#### Selected excerpt ####

So, should I just keep on keeping on like I have been, or do you folks think I might should change over to synthetic? :question:  :question:  :question:  :clown:


----------



## H2H1

Re: Synthetic Oil - Or Not?

wow Jimmy that is a great question, one I can't answer. I know triple like synthetic oil and use it in all his vehicle. I also know he uses AL SOIL syn. oil. I bet by tomorrow he will have a good answer for you as well as some others on here who does use sny.


----------



## krsmitty

Re: Synthetic Oil - Or Not?

I would continue as you have been. What is the manufacturers recommended mileage for oil change? Bet it is more than 5,284 miles. Lot of people still change their oil every 3,000 miles, but with today's oil not really needed.


----------



## H2H1

Re: Synthetic Oil - Or Not?

Ken S. I think you are right, I change mine at 3k, but I know I can go further on it. But since I do my own, and it is no problem for me to do it. I do use the same oil each and ever time. I also carry an extra 5 qt container plus a 1 qt and a filter just incase we are out and run over the 3 k limit. I know I am being over cautious but that is me  :laugh:


----------



## Triple E

Re: Synthetic Oil - Or Not?

Like Hollis states I use Amsoil on all of my vehicle's.  Not only their engine oil but their transmission, rear-end and grease.

I worked on the North Slope back in the late 70's and started using it up there.  When I moved back to Washington I stopped.  Then in 1985 I bought a new Ford F-250 with the diesel engine and moved to the Northeast corner of Washington State.  Very cold winters and the Ford diesel had a hard time starting unless it was plugged in to AC with the block heater.  So I went back to using Amsoil and never had a hard time starting the engine again.  Block heater or no block heater.  The best part was the oil pressure would come up just as fast at a negative 25 degrees F as 65 degrees F.

My last oil change in my motor home was July of this year.  Before that it was July 2008.  However I have only put on 17K miles on that oil.  I put a new oil filter on every spring and do an engine oil analysis with the filter change.  I HAVE NEVER COME CLOSE TO FAILING AN OIL TEST. I just got a little nervous and went and change it this year even though the test said I did not need too.

Last April I pulled the valve cover off to have the valves adjusted.  I can not believe how clean this area under the cover is.  No sludge at all.    

So to answer your question.  Yes.  Cost is more.  Last longer and you are not buying oil from the Desert.   :approve: 

I am in no way connected to Amsoil except for being a preferred customer.  I am not an Amsoil Salesman.


----------



## H2H1

Re: Synthetic Oil - Or Not?

Very good point Steve, I hope that I did not insinuate that you was a salesman, that was not what I was trying to say. I was just telling Jimmy that you are a syn. oil user and the type you use.


----------



## Triple E

Re: Synthetic Oil - Or Not?

No problem Hollis.  You know how some people can be so I thought I better make some sort of statement.  I know, that you know, that I am not.   :approve:


----------



## akjimny

Re: Synthetic Oil - Or Not?

####

▶ _Challenge_:
List every use of Amsoil that Triple E names in the first reply from Triple E in the synthetic oil thread. The data after this point comes from a separate source.

#### Stored data ####

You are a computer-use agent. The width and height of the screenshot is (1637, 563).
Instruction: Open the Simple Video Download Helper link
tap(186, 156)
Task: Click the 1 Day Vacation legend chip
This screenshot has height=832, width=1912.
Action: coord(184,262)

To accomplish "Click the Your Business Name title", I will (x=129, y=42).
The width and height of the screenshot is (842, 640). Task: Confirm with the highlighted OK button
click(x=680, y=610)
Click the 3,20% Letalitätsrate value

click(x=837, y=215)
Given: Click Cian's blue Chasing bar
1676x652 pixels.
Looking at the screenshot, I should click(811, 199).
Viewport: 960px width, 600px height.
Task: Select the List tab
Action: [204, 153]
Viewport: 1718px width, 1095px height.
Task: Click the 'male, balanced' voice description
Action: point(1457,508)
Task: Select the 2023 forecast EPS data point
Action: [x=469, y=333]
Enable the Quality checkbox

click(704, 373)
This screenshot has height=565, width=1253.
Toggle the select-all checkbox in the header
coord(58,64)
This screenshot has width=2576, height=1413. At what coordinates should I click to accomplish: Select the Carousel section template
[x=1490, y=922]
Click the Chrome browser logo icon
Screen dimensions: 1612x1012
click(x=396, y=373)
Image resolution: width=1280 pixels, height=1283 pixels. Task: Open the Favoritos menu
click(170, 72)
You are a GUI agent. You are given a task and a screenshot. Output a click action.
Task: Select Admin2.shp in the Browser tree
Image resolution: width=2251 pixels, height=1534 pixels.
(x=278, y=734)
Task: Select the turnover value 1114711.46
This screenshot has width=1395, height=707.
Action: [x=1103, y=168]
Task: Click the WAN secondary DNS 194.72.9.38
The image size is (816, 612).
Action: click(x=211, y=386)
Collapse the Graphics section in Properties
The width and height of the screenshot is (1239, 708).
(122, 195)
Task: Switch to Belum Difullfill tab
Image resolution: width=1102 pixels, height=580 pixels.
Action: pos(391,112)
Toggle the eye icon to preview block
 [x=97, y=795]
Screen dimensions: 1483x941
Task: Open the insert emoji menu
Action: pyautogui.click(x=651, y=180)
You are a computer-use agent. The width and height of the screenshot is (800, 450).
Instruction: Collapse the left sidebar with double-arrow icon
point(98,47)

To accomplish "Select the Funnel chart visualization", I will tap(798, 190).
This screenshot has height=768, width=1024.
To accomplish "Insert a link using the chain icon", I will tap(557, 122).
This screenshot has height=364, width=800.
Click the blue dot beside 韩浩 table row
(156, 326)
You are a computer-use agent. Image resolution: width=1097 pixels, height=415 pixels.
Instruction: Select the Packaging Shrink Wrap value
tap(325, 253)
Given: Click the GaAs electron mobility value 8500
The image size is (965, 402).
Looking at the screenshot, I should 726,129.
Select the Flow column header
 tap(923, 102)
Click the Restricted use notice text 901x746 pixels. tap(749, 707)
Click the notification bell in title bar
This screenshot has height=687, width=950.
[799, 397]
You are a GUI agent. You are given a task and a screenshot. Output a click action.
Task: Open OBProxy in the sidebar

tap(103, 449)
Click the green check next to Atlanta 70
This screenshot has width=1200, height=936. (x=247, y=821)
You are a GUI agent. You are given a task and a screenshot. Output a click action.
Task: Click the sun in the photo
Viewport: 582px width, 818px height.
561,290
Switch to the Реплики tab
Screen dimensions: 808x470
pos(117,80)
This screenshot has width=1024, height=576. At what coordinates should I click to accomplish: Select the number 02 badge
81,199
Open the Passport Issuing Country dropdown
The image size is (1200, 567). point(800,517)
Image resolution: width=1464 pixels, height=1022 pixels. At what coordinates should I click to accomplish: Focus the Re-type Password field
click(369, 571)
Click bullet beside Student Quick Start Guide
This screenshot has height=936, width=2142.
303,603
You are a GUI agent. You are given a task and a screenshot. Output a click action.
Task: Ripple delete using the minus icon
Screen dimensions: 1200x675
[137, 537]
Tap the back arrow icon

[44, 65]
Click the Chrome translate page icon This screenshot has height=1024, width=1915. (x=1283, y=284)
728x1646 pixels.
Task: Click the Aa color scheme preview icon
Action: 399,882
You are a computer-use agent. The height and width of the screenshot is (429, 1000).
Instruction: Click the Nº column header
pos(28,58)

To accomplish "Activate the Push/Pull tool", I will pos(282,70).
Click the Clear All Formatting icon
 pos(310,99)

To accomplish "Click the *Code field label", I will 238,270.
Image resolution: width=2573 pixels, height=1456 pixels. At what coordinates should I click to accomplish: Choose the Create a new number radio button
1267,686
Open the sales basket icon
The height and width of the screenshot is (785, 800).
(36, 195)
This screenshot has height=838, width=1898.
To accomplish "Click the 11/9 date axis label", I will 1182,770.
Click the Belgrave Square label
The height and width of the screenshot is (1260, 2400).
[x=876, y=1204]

####

▶ _Response for this exercise_:
Engine oil, transmission, rear-end, and grease.